Why I’ve started writing weeknotes

It’s Giles Turnbull’s fault. I’ve been meaning to start writing more blog posts for the last five years or so, and never seem to get around to it. Then I read this new website, Doing Weeknotes, and it made me think that this might be a way in. I don’t know how long I’ll stick with it, but seems worth giving it a crack.

Doing weeknotes

Lauren Pope is one of my favourite people to read in the world of content, and she writes weeknotes. That seems like a good recommendation.

Lauren Pope: Weeknotes

Some rules

The first rule is I can change the rules if it seems like they need changing.

But aside from that:

  • Write every Friday
  • Don’t spend more than 30 minutes
  • Write about work stuff, mostly
  • It doesn’t need to be perfect

On that last point: I’ve found that working in content design requires taking a critical eye to writing. That’s good, but it can get in the way of publishing your own writing. Wanting to write clearly and unambiguously sometimes means that writing a blog post takes a long time when you get to editing it. For these weeknotes, I’m going to write and publish quickly, so it won’t always be as clear as it could be.

What I did this week

I’m planning our next training session

I’m running our fourth session of Content Design for EdWeb 2 next Thursday, 21 March. This is a content design training session for web publisher colleagues who are thinking about their site’s upcoming (or recent) migration to our new content management system, EdWeb 2.

Here’s the blurb:

“This session is delivered by the Website and Communications User Experience team and is aimed at Lead Publishers who have completed the EdWeb 2 training. Building on topics covered in the Effective Digital Content online course, this practical workshop looks at how to apply effective digital content design principles to your EdWeb 2 site.”

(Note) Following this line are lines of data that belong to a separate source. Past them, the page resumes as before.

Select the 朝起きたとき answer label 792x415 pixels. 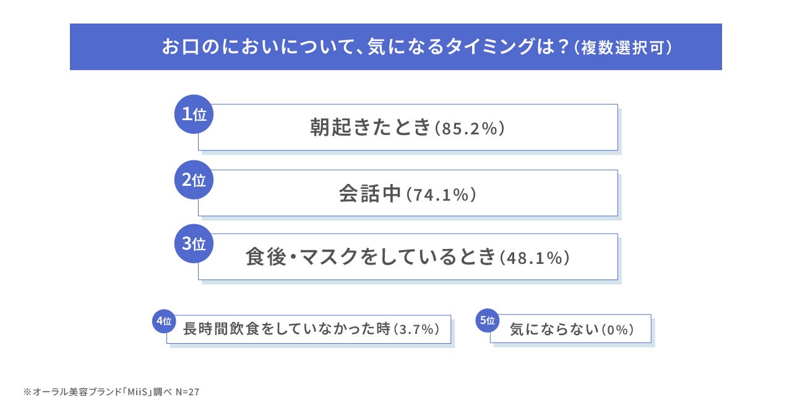pos(369,128)
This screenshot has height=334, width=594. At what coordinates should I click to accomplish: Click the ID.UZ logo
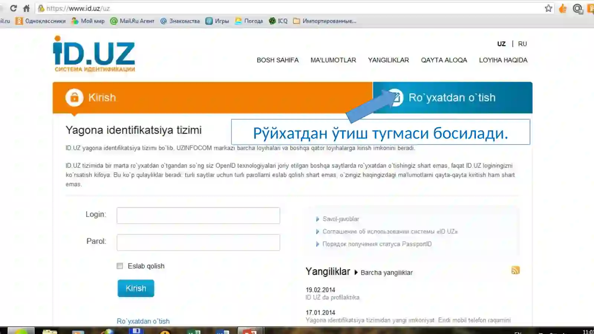coord(94,54)
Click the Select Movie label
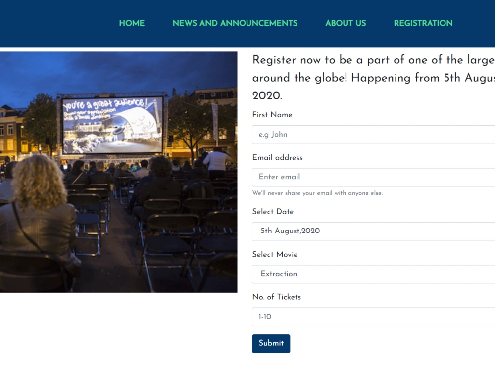The width and height of the screenshot is (495, 371). point(275,255)
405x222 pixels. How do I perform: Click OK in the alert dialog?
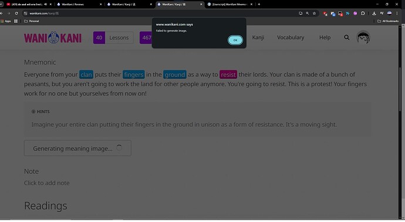(235, 40)
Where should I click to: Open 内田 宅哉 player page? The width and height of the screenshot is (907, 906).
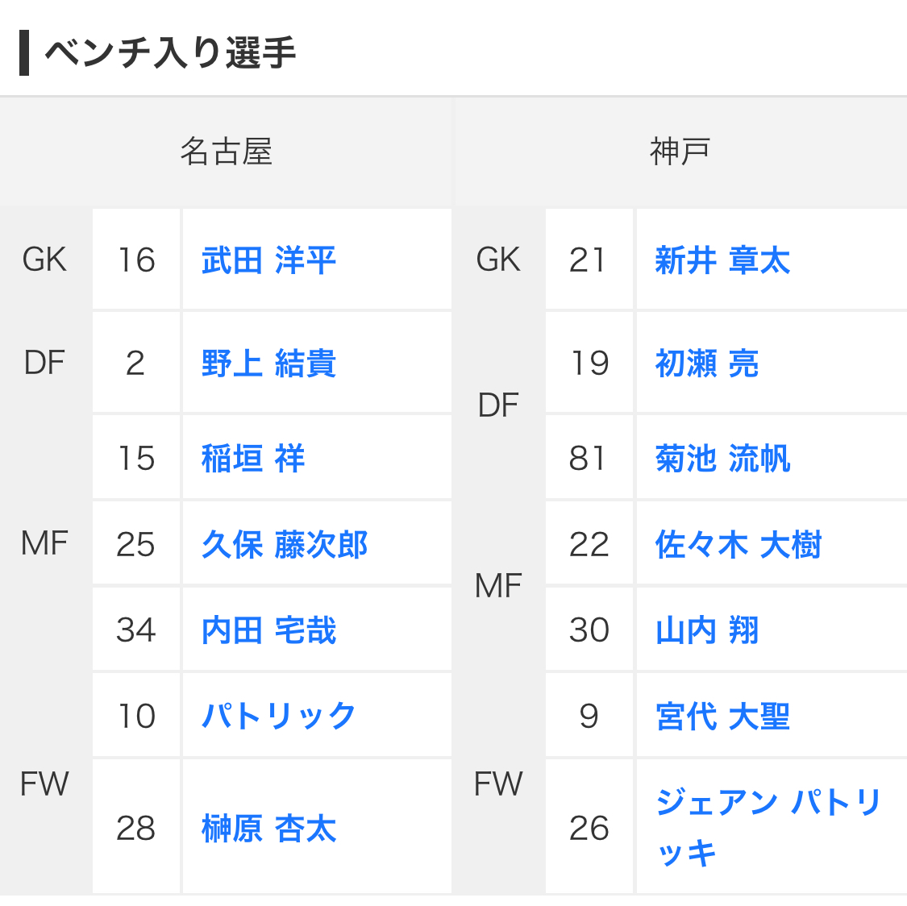pos(268,630)
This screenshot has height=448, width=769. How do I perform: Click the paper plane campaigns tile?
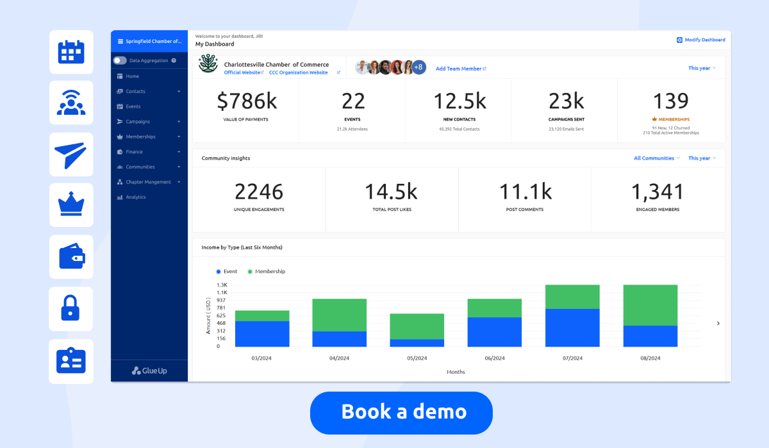(71, 154)
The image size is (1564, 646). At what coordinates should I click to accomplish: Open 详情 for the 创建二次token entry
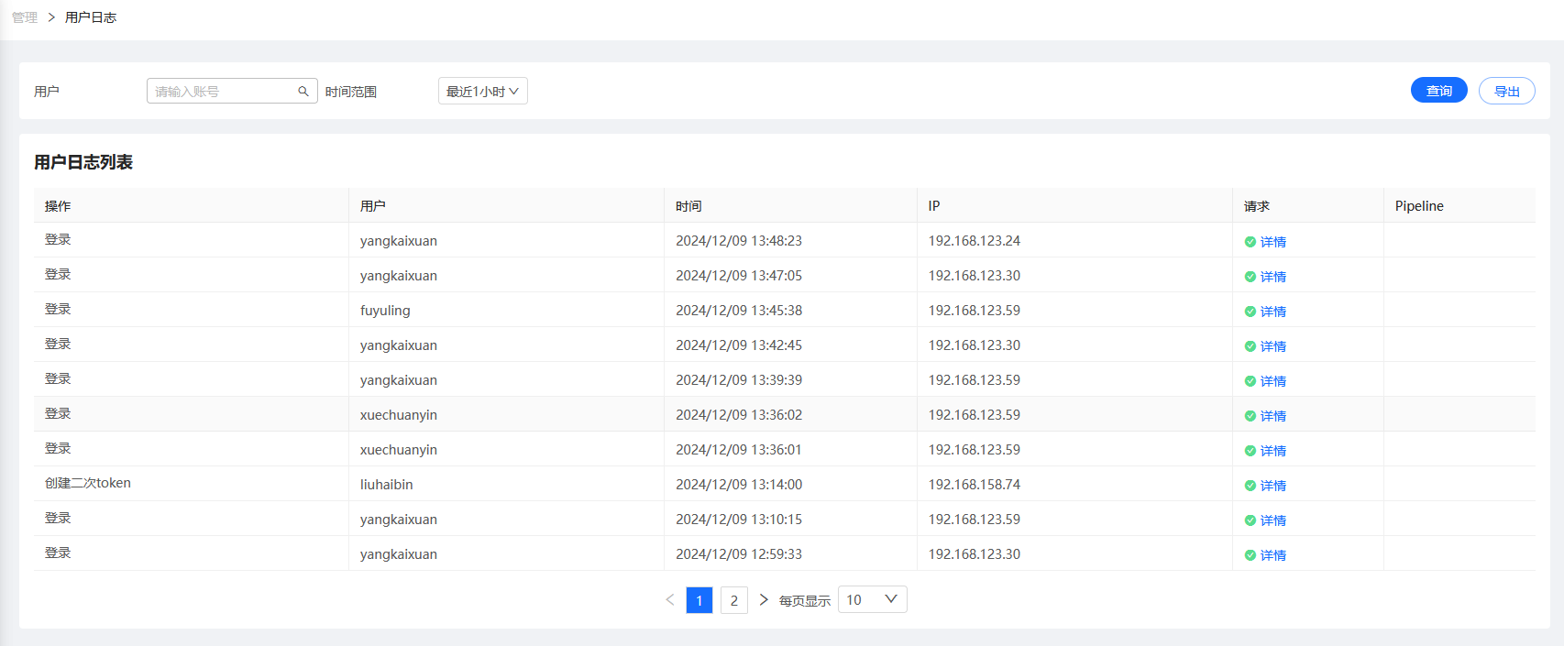click(x=1273, y=486)
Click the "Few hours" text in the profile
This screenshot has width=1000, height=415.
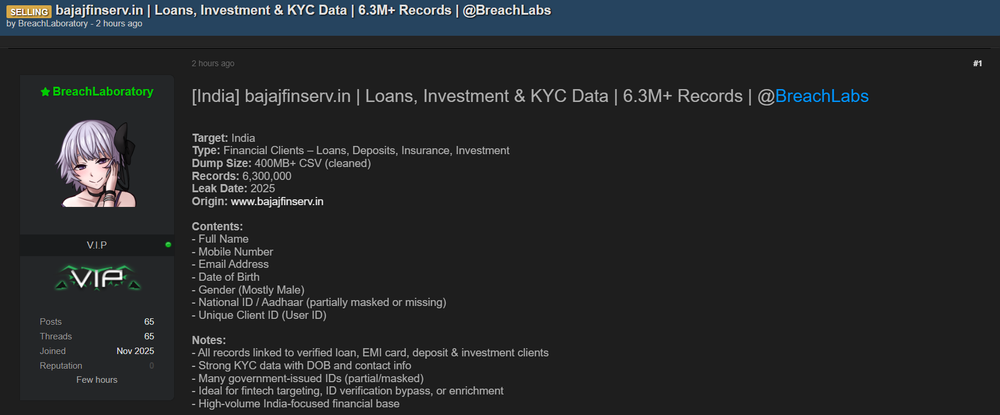[97, 380]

We’ve been asking attendees to bring along a piece of content that they want to improve. Then we can talk about content design principles and apply them to the examples from the attendees’ websites.

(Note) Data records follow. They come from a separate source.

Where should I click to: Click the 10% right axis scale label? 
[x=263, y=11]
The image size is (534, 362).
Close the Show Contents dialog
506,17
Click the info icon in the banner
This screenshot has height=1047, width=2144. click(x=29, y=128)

I was a bit nervous about this at first, but it’s gone really well. The examples are real and reflect the messiness of an actual website. Sometimes the topic of a page is complicated and it’s not easy to put it into Plain English.

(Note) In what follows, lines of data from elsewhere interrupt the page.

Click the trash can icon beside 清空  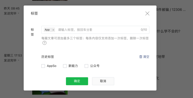pyautogui.click(x=140, y=57)
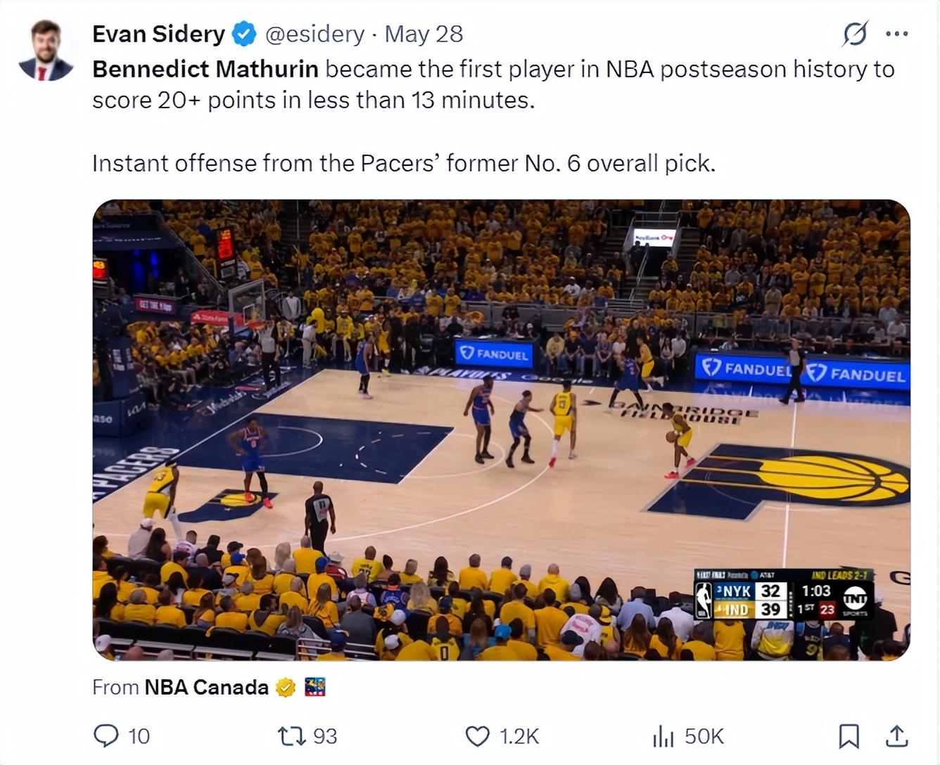Click the May 28 post timestamp
Viewport: 940px width, 765px height.
[x=424, y=34]
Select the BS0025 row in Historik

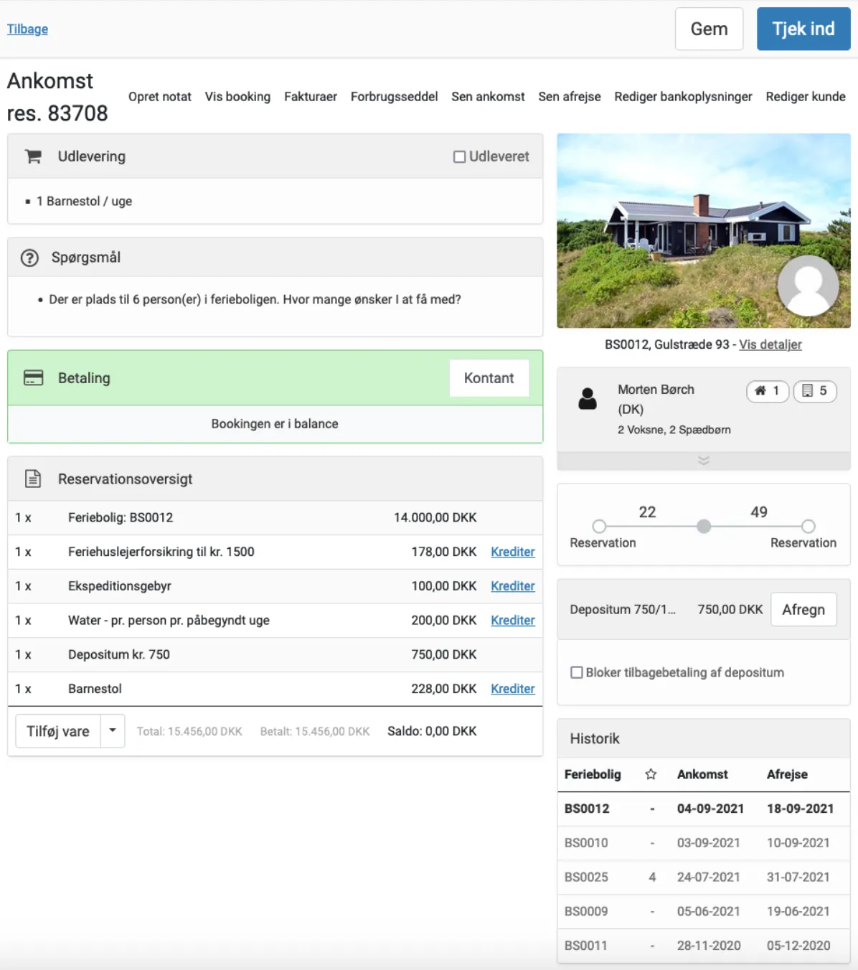[x=703, y=877]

It’s been good to see publishers show their sites to colleagues. It means they get an outside view on the language used on their site, and on how the content is broken up and organised.

I listened to a podcast about doing content design training for a large organisation

Kind of blew my mind that there’s a podcast about the exact thing I’m working on at the moment.

Here it is:

Training people at a UN Agency to write for their new intranet

Is that really 30 minutes?

Yep. That went faster than I expected.